Rozdział 10

28 4 0
                                    

,,Życie nie polega na posiadaniu dobrych kart, tylko na graniu dobrze, kiepskimi kartami.''

-Witamy na naszej farmie- odzywa się, bodajże Andrew.

-Wow- to jedyne słowo, jakie udaje się wykrztusić Benowi. Naprawdę bogaty zasób słownictwa. Ale na pewno lepszy, od mojego stania z rozdziawionymi ustami. W przeciwieństwie do mojej rodzinnej farmy, ta jest ogromna.

-O witam was kochani- mówi, jakaś trochę starsza kobieta z rudymi włosami- Kogo tu przyprowadziliście?- powiedziała, z uśmiechem na ustach. Nie wiem czemu, ale już jej nie ufam. Nie wzbudza mojej sympatii, tak samo jak rodzeństwo. I to nie przez kolor włosów.

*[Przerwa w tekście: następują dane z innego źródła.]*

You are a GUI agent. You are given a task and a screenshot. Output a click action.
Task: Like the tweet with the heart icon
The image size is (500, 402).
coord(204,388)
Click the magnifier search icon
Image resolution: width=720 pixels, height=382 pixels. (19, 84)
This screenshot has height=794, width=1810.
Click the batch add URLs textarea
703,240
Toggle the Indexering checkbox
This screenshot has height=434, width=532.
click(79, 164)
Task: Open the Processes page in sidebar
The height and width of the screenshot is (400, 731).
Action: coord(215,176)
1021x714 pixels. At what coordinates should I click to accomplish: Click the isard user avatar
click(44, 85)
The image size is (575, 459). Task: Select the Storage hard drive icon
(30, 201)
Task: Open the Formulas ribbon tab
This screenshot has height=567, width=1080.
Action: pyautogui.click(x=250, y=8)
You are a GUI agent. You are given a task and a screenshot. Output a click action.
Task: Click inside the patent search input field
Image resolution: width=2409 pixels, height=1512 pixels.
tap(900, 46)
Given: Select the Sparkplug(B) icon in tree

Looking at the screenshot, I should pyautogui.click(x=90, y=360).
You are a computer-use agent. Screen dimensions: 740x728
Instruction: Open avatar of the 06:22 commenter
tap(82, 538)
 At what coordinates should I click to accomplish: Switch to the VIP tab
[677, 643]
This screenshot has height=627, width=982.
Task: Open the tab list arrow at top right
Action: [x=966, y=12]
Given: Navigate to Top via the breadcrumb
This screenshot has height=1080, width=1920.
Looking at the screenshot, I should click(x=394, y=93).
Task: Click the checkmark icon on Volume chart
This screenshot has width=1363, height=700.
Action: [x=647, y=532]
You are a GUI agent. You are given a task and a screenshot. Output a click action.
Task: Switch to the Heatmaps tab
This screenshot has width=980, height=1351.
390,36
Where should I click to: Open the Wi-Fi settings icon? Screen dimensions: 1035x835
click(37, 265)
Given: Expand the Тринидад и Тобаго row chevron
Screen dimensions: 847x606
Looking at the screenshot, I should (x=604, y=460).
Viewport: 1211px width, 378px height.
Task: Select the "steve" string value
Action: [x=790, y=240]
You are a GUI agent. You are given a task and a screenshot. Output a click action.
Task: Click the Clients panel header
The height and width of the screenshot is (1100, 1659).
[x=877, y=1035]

-To jest Brenda- przedstawia ją Danny- Nasza matka. A to mamo, jest grupa z motelu, niedaleko stąd.

-Zaprosiliśmy ich na obiad, w zamian za benzynę.- uzupełnia jego wypowiedź klon.

-Dobrze się składa, bo właśnie miałam się brać, za jego szykowanie- Powiedziała, a następnie przelatuje wzrokiem nas wszystkich. Jej spojrzenie zatrzymuję się na mnie, na co zaplatam ręce na piersi- W tym ubraniu wyglądasz jak Lara Croft.- zauważa, a ja spoglądam na swój ubiór.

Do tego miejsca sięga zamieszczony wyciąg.